Il y a dix ans, personne ne voulait devenir berger en Catalogne. De nombreux éleveurs étaient contraints de vendre leurs troupeaux, faute de gardiens. La tendance s'est inversée et la profession ne semble plus aussi vilipendée, à en juger par l'intérêt croissant pour l'École des Bergers Catalans. Cette année, 55 candidats ont postulé, dont 18 ont été sélectionnés. « Je suis ici par vocation, car j'aime vivre en harmonie avec la nature et les animaux », s'exclame Yeray Yánez, l'un des étudiants qui ont commencé les cours théoriques lundi dernier à Montenartró (Pallars Sobirà).

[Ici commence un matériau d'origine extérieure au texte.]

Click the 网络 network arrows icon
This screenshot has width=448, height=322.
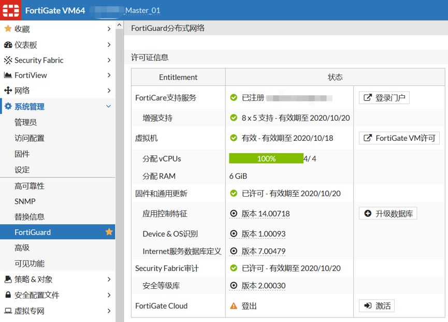tap(8, 91)
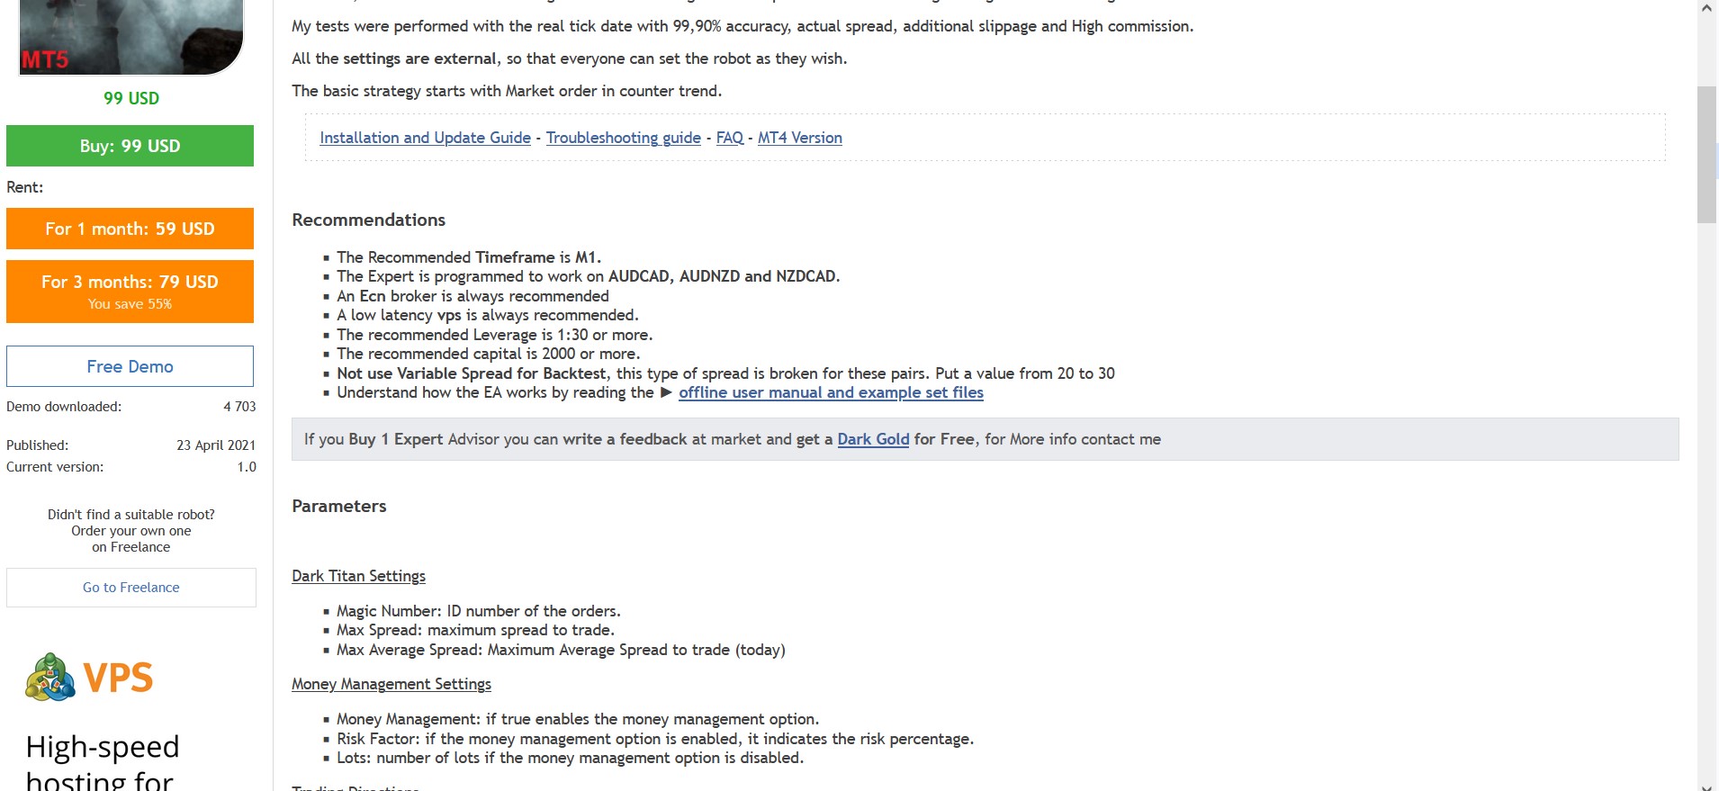
Task: Click the MT5 product thumbnail image
Action: click(131, 37)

Au total, 90 élèves sont passés par l'École des Bergers de Catalogne au cours des cinq dernières années. 70 % d'entre eux ont mené à bien leur projet dans le secteur de l'élevage. La plupart affirment que le métier de berger est une vocation latente, née à un moment crucial de leur vie. « J'imagine une journée de berger avec un sac, la nourriture nécessaire pour survivre en montagne, et sans téléphone portable. Juste connecté à la nature et veillant sur le troupeau. Et si quelqu'un veut quelque chose de moi, il peut venir me voir », explique Yerai, 35 ans, originaire des îles Canaries.

Tous ne se consacreront pas à l'élevage bovin, mais plutôt à l'intégration d'une nouvelle génération qui s'intéresse non pas à l'élevage traditionnel, mais à l'agroécologie. Après avoir suivi une formation, ils devront repartir de zéro ; peu d'entre eux sont issus de familles d'agriculteurs.

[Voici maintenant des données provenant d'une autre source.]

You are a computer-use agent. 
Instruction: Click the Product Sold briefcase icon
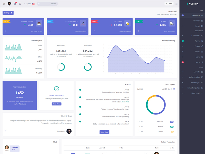[x=39, y=23]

Toni Cantón, 29 ans, originaire de Manresa, souhaite lancer un projet éducatif basé sur l'influence du monde rural sur l'éducation. « Il y a encore des enfants qui ignorent comment on obtient le lait. »
María Abadías, Barcelonaise de 27 ans, mettra à profit ses études de biologie et d'agriculture biologique pour lancer un projet ambitieux : un élevage ovin biologique sur une propriété familiale abandonnée depuis longtemps à Vall del Bac, dans l'Alta Garrotxa. « Mon idée est de commencer avec des moutons pour la qualité de leur viande et de leur laine, puis d'étendre l'activité aux chevaux, aux vaches, à l'apiculture biologique et au tourisme rural. Ce sera mon projet de vie et je veux en vivre. »
Certains étudiants ont quitté leur emploi pour se lancer dans une nouvelle carrière, discréditée et incertaine, comme berger ou éleveur. Parmi ceux qui ont opté pour un changement radical figurent Gonzalo, ingénieur naval, et Arnau, éducateur social.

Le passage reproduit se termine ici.